An organism with very precise characteristics is probably impossible to produce, but one with mean characteristics close to the units concerned seems more feasible, with the proviso that drastically sexually dimorphic species would have to be avoided.

It shouldn't be too difficult to arrange, and for all i know the plants, animals and fungi are already out there. They just have the wrong names.
-- nineteenthly, Feb 22 2010

http://www.google.c...r%22&meta=&aq=f&oq= [hippo, Feb 23 2010]

In the same spirit. SI_20arthropods
[AbsintheWithoutLeave, Feb 23 2010]

This I like.
-- MaxwellBuchanan, Feb 22 2010


How about the Tesla, a really attractive type of chinchilla?
-- MaxwellBuchanan, Feb 22 2010


The killerwhale - one thousand whales.
-- MaxwellBuchanan, Feb 22 2010


Your luddite neighbours will fight back by keeping a cage of furlongs in the back yard.
-- wagster, Feb 22 2010


// This is very frustrating //

We feel your pain. But don't worry, it's Ok to cull people like that. It's not cruel, it's part of the natural cycle.

The Millipede would lend itself perfectly to this concept and could even be train ed to roll up like a measuring tape for convenient transportation.
-- 8th of 7, Feb 22 2010


Yes, that's a bonus of the Metric/SI system.

Besides, the metre is already based on the circumference of a line of longtitude passing through Paris, and thus is a Menagerie Lion running round the Earth ...
-- 8th of 7, Feb 22 2010


I thought the meter was now calibrated towards some distance covered during 1/299,792,458 seconds of light travel, or some such.
-- daseva, Feb 22 2010


Ah, but inspired by some french-centric geography.

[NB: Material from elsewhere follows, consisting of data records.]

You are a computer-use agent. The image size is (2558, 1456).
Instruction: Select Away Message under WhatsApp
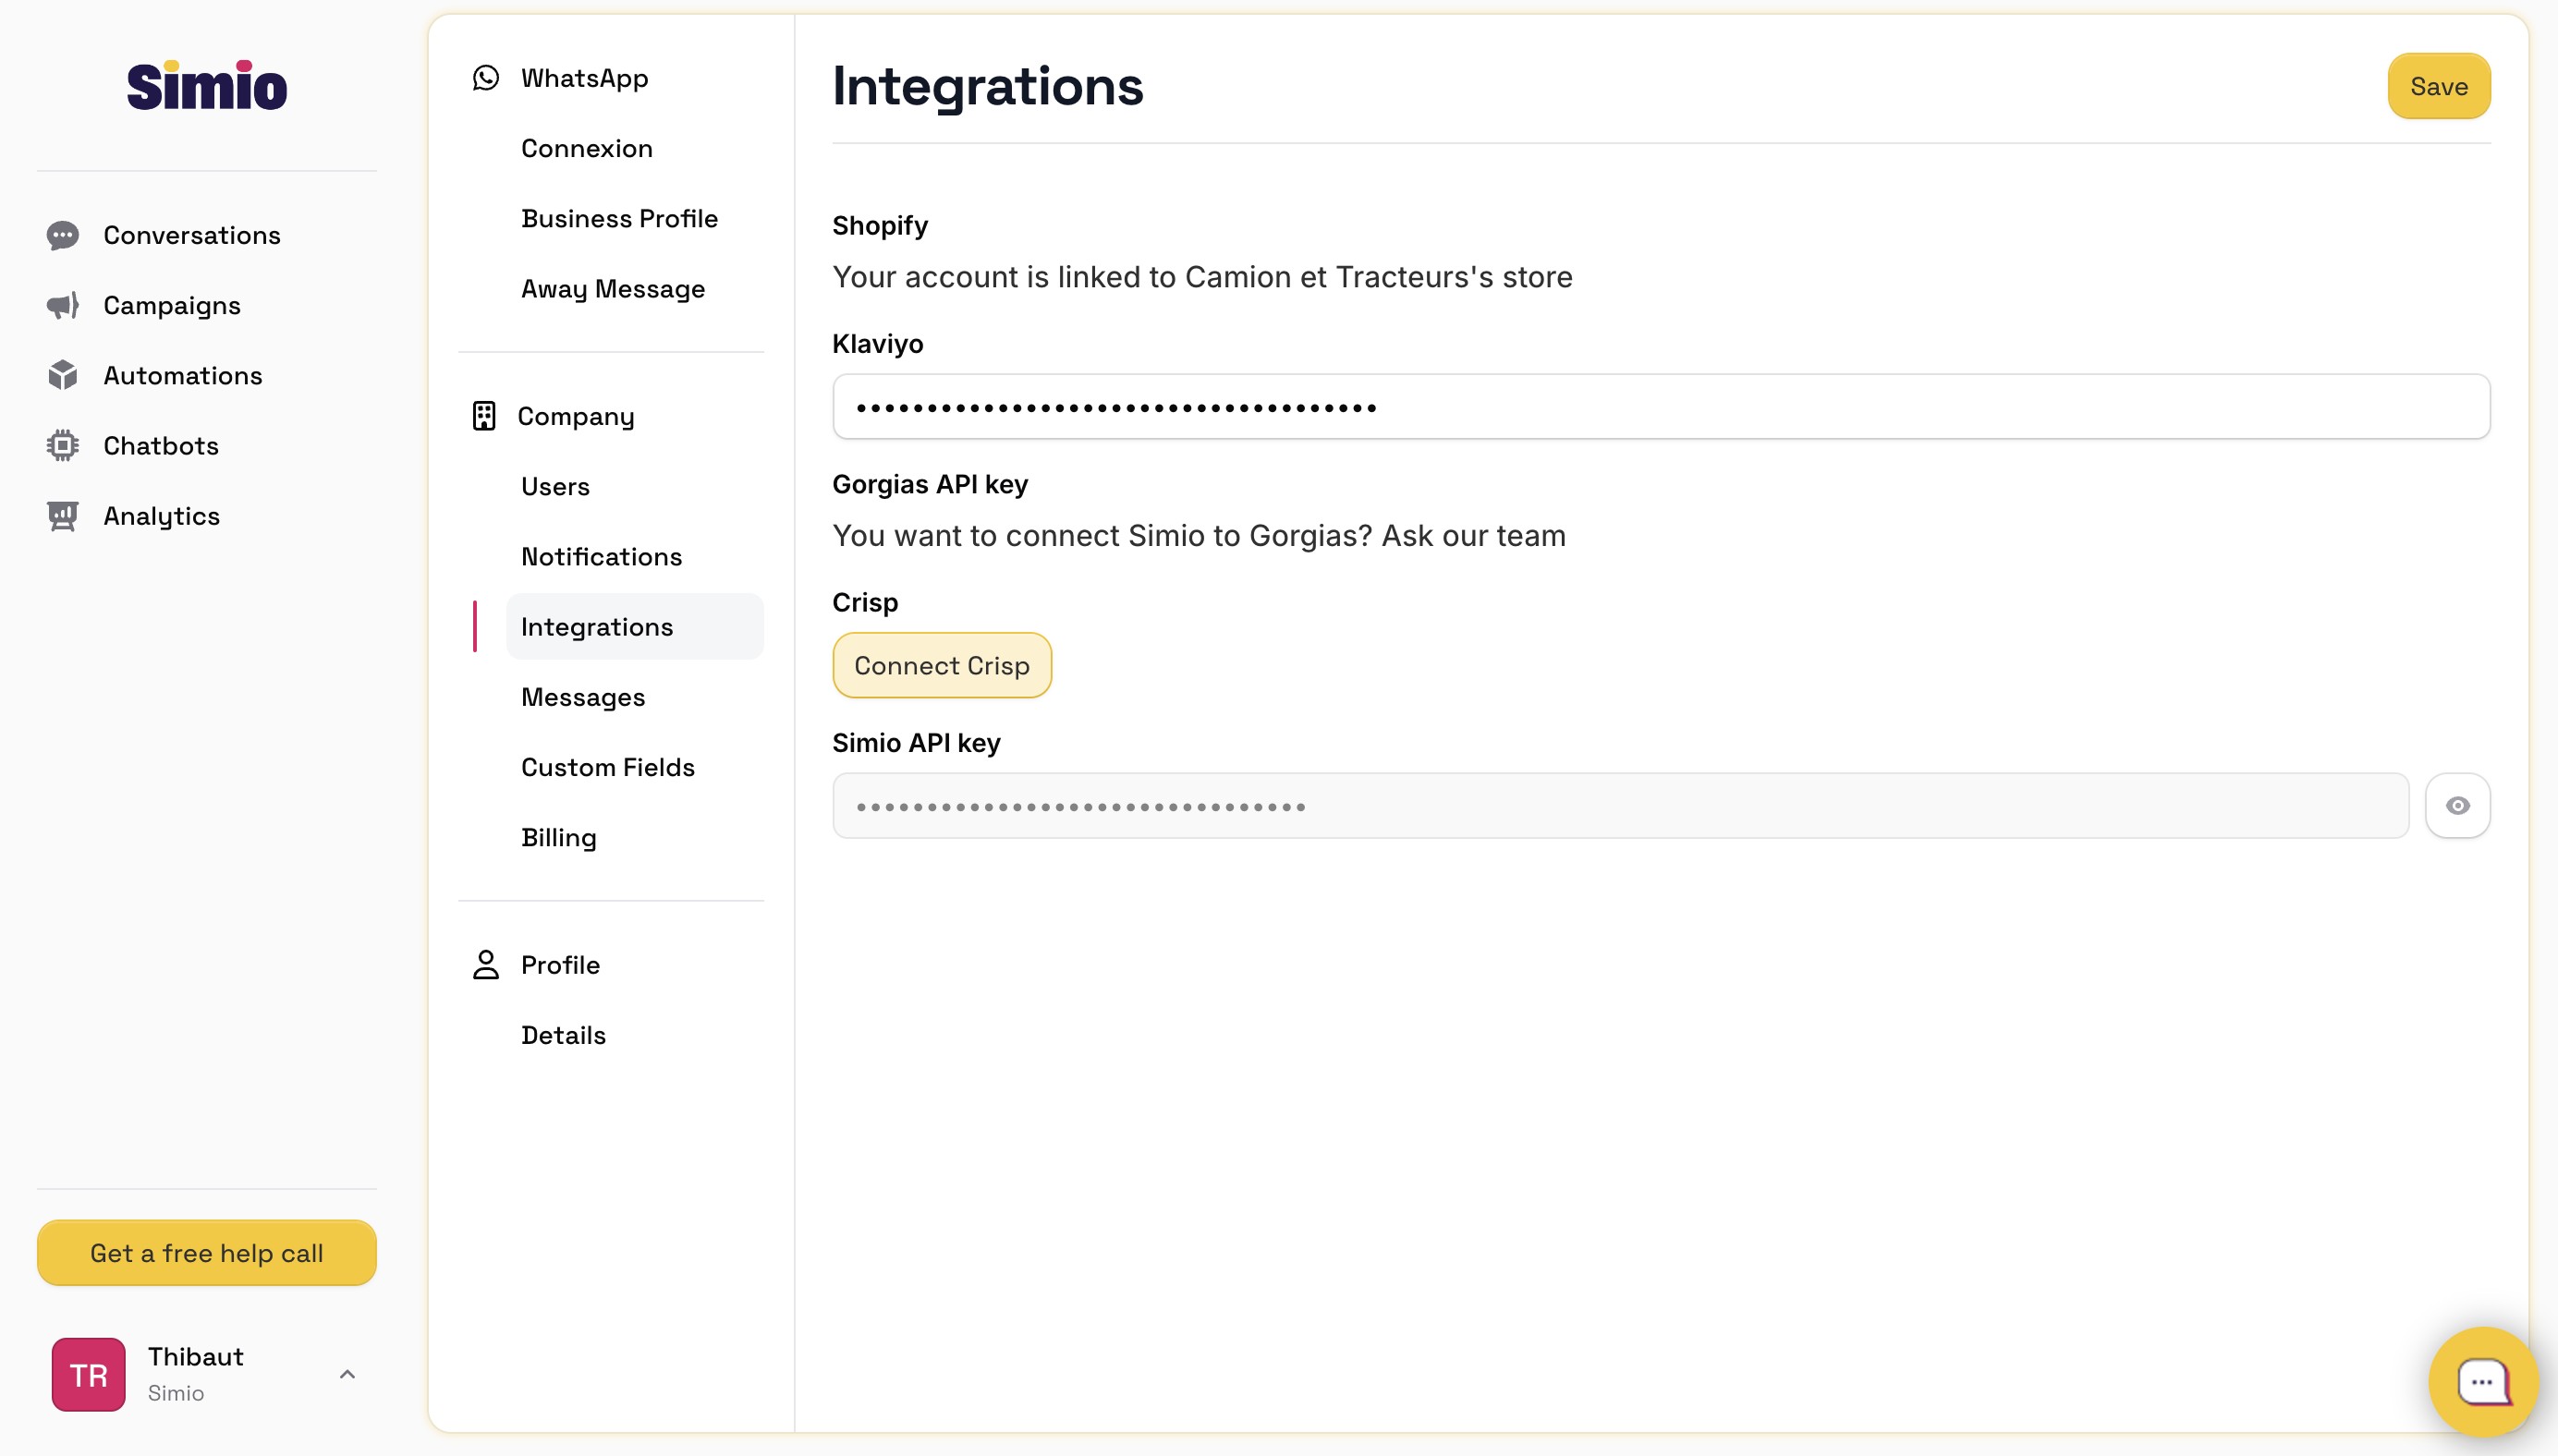click(x=612, y=289)
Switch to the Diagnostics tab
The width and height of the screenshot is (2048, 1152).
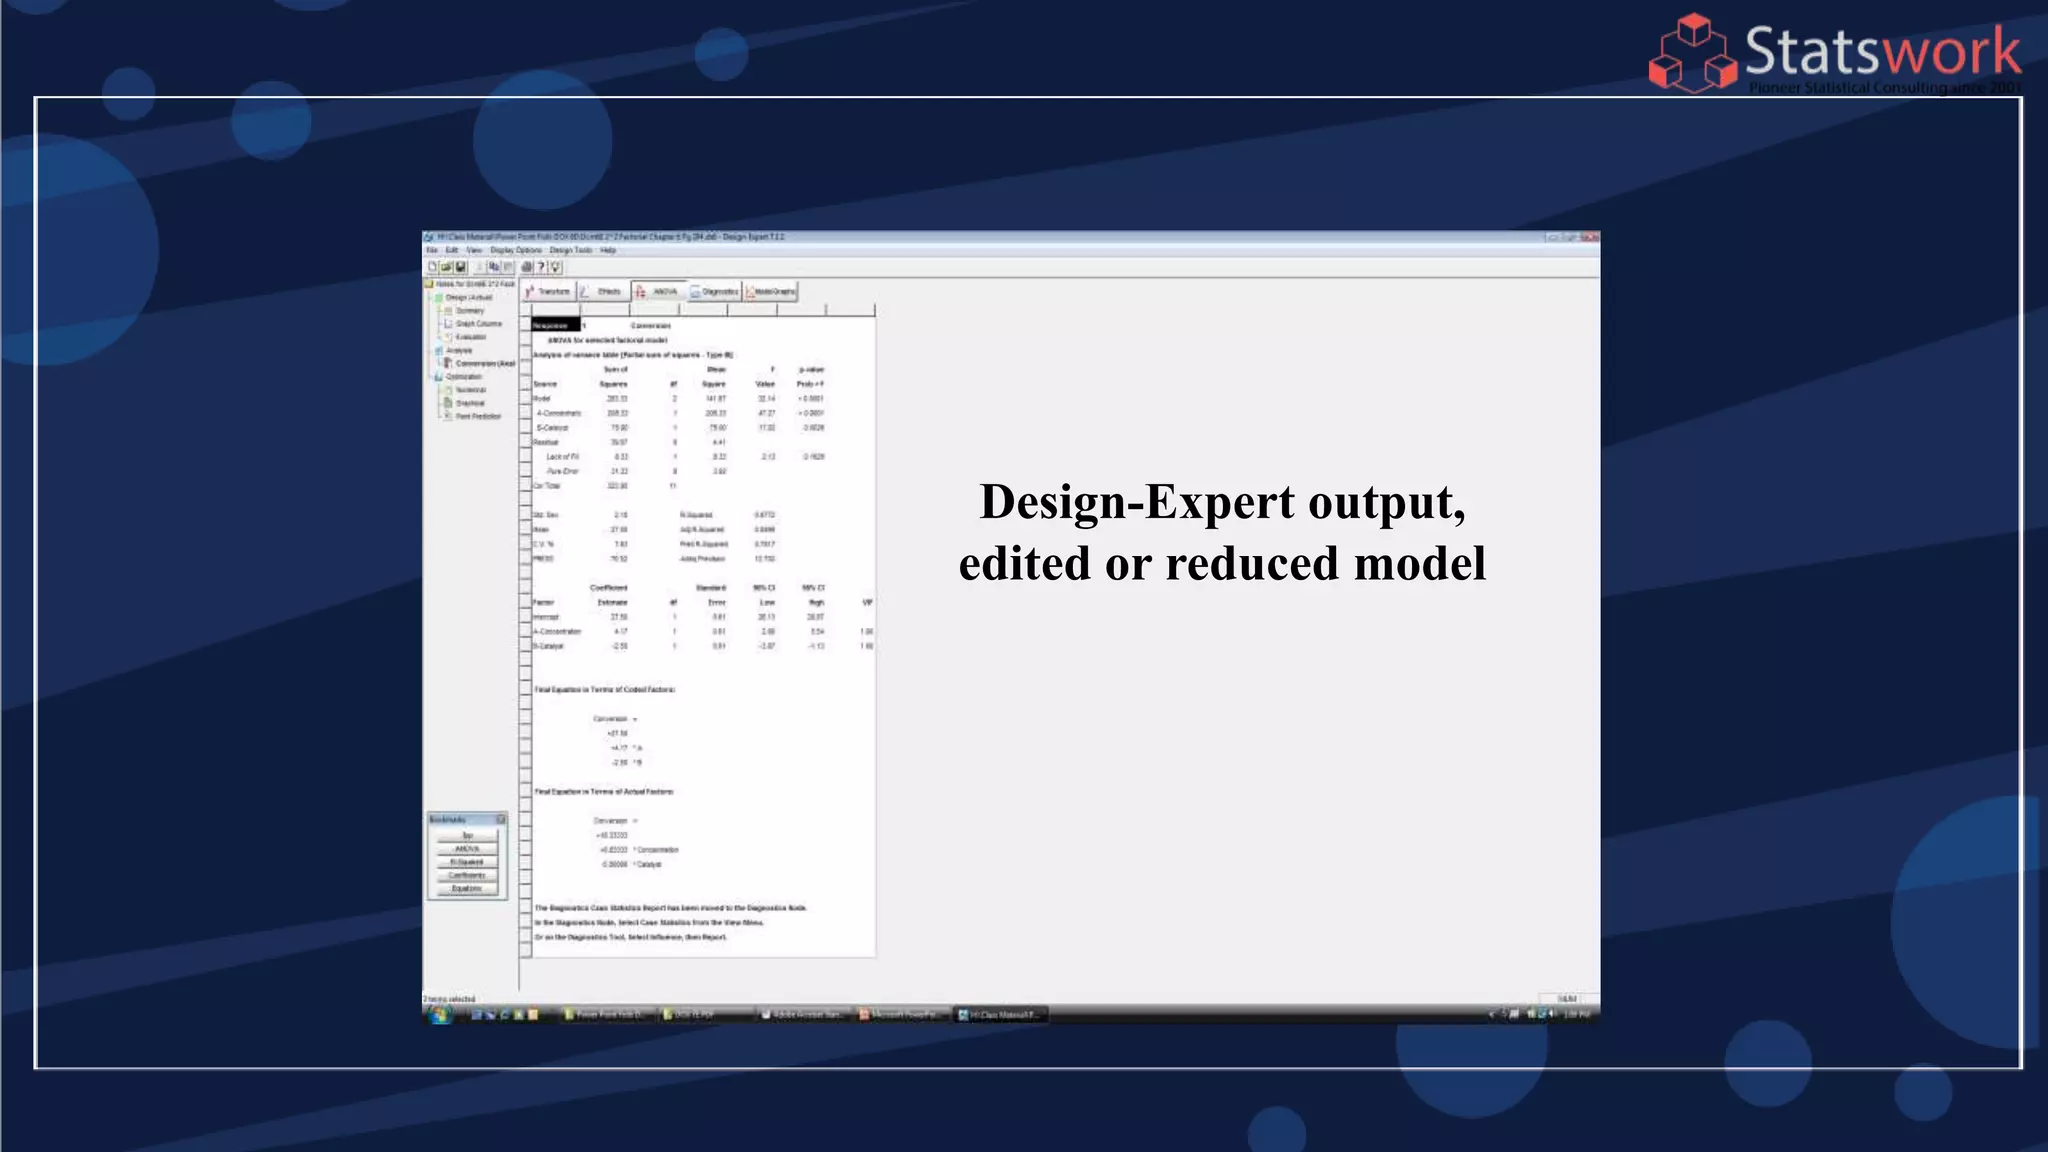pyautogui.click(x=715, y=292)
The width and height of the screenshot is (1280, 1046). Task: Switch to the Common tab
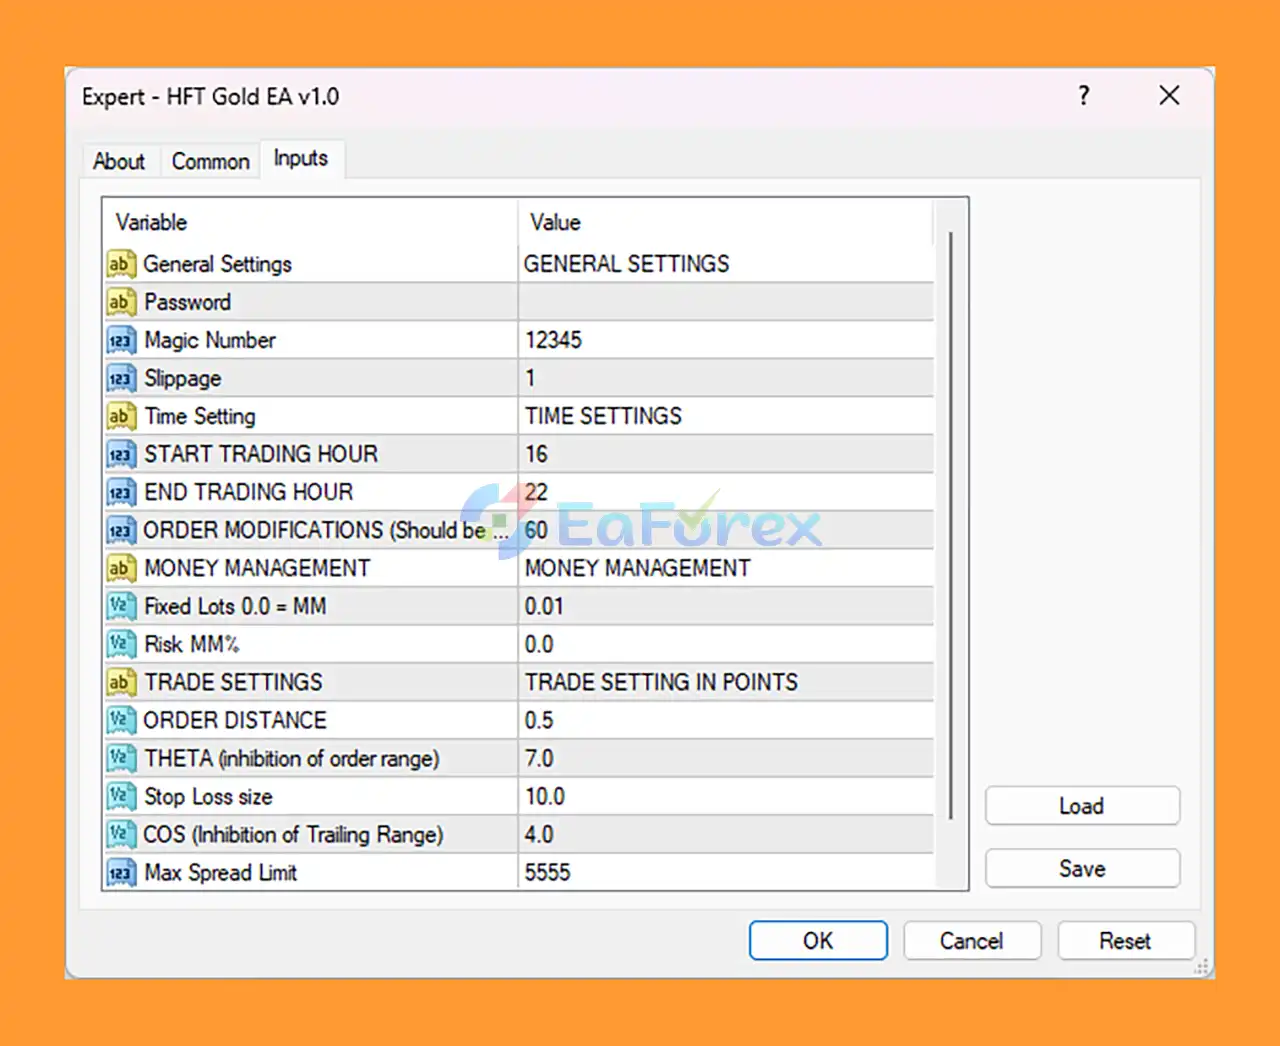coord(210,161)
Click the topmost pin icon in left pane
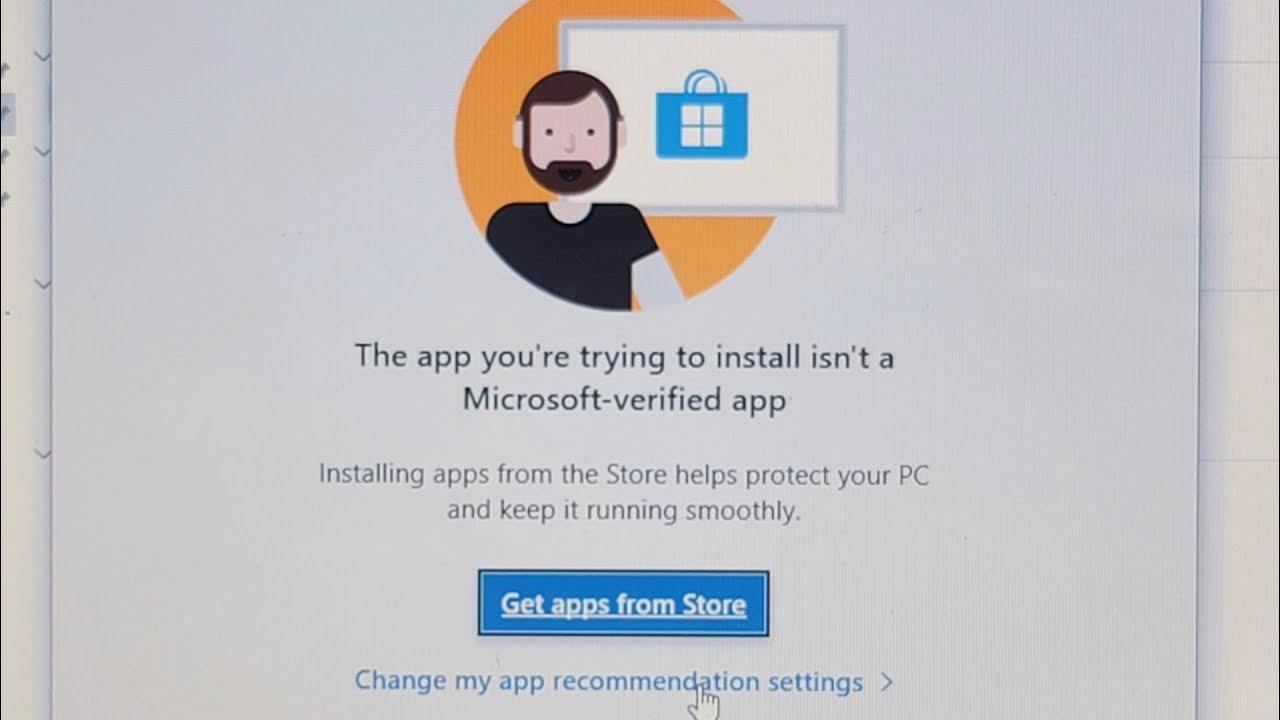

Reminds me of a highschool substitute maths teacher we had who insisted that 22/7 was a more accurate value for Pi than the "3.1415923......" number our calculator would spit out (or even the overly-long calculus method of deriving pi - [shudders in memory])...
-- Custardguts, Feb 23 2010


It's interesting that Google has 72,000 hits for the phrase "as heavy as a bag of sugar" (see link), which is what people (in the UK) say when they want to convey the idea of a kilogram.
-- hippo, Feb 23 2010


Thanks for the unaccustomed enthusiasm. It's not genetic engineering by stealth but it could be naming because even now there are yard-long beans and inchworms. It's a combination of a fairly conservative breeding programme and renaming the results. So, you can either look at it as having two reasons for deletion or two slightly less than half reasons, adding up to maybe one percent less than a whole reason for deletion, or in other words a centireason less than a whole one. My task now is therefore to go out and breed a centirational beast.
-- nineteenthly, Feb 23 2010


// breed a centirational beast.// Cocker spaniel.
-- MaxwellBuchanan, Feb 23 2010


Yes, or a red setter.
-- nineteenthly, Feb 23 2010


I'll take joules anytime...
-- xandram, Feb 23 2010


171 mm seems much more impressive than 6 and 3/4".